It's deer that you can't shoot while they are in the water.
__________________


actually as long as there not swiming you can shoot them in the water! it is legal


----------



## ahartz (Dec 28, 2000)

It is legal to do this, sporting??...fair chase???...but legal..andy


----------



## Kevlar (Jul 21, 2004)

IT should be.... 

Some of us call hunting over water "ROOST Busting". To me hunting over water is just like doing a deer drive on opening morning. YOu just don't do it. You screw, everybody in the area. but now a days the "just about me" attitude runs rampid. Better senerio, (of course this one takes a little work) Find the fields they are using in the area, get permission and keep jumping around field to field and steady get action. Shoot the roost once never see them again and screw everybody else in the area. Just my opinion.

Kevlar


----------



## Buck-in-Rut (Apr 20, 2003)

Kevlar said:


> IT should be....
> 
> Some of us call hunting over water "ROOST Busting". To me hunting over water is just like doing a deer drive on opening morning. YOu just don't do it. You screw, everybody in the area. but now a days the "just about me" attitude runs rampid. Better senerio, (of course this one takes a little work) Find the fields they are using in the area, get permission and keep jumping around field to field and steady get action. Shoot the roost once never see them again and screw everybody else in the area. Just my opinion.
> 
> Kevlar


 :lol: Now that is funny stuff. So, what you are saying is that only the guys with permission to hunt a hot field should have a crack at the geese. Not all water hunting is "roost busting". There are many spots around that the geese don't roost overnight, but will spend the afternoon loafing around between feeding times. Ambushing them in spots like this is NO different than ambushing them on a field they have been feeding on. The geese belong to ALL of us, not just the guy with the ONLY cut wheat field in town. 

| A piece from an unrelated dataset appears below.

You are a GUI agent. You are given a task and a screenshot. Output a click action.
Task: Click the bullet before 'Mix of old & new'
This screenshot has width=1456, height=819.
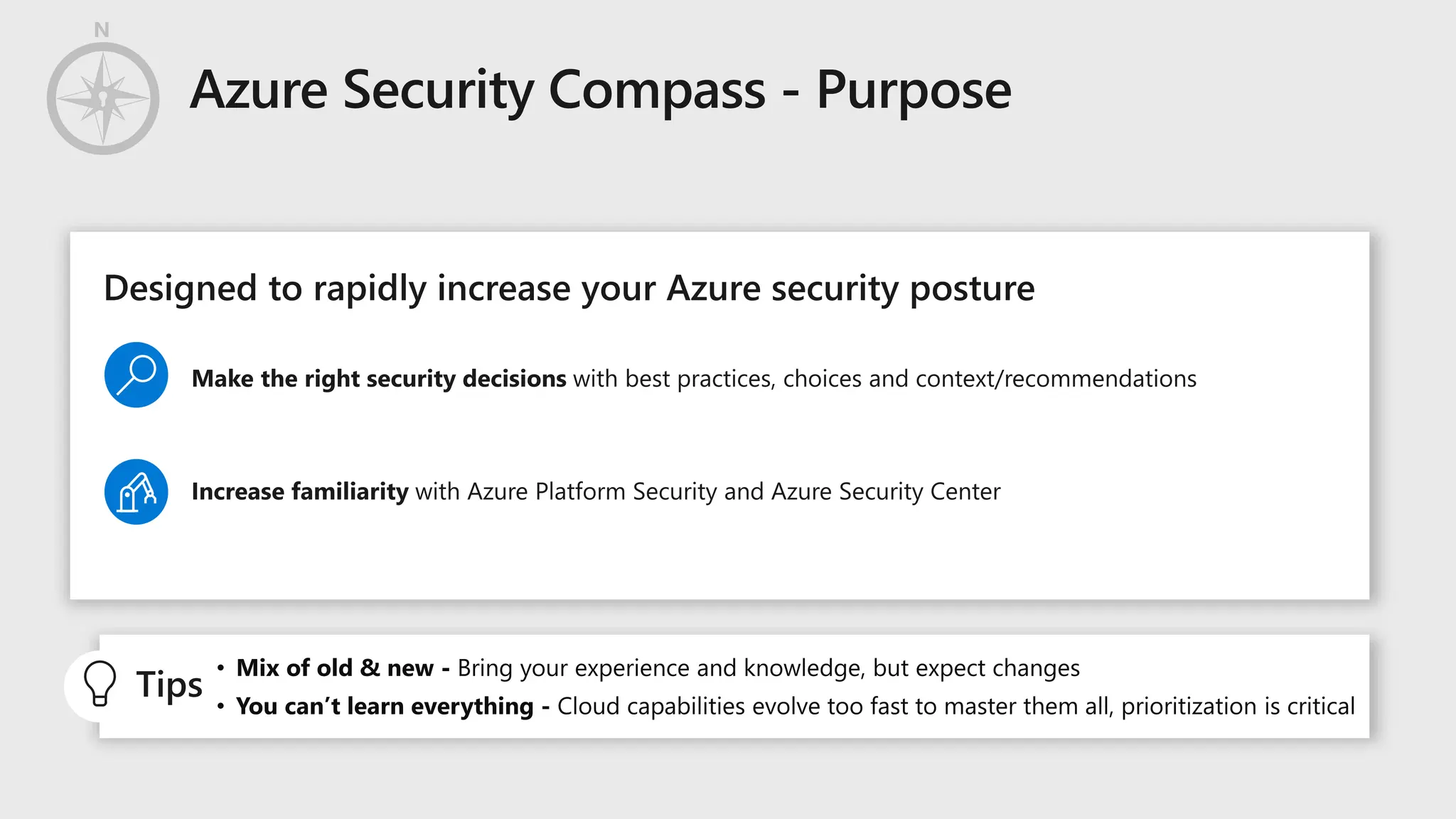coord(221,668)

BTW, I like hunting a good field as much as the next guy, but seeing as though none of the ones I have permission for are cut yet.........I'll be "ROOST BUSTIN'" :lol:


----------



## sprigdog (Jan 29, 2004)

I'm fortunate to have plenty of fields but if i didnt and had the opportunity to get a good shoot over water, i'd do it in a second. yep, in a perfect world everyone would have their own wheat/oat field for the early season, then get your corn field when they take it off. But with 50,000 goose hunters in this state aint gonna happen. people that complain about "roost busting" dont no how good they probably got it, got a good field etc. how bout we all drive to the roost lakes find out who's hunting them and invite them to the fields with us? naw, probably easier just to let them hunt it and wait til the birds 50miles to the north get roost busted and take their place. Finding your own field can be hard, i can sell ice to an eskimo, but some folks are terrified of the word no.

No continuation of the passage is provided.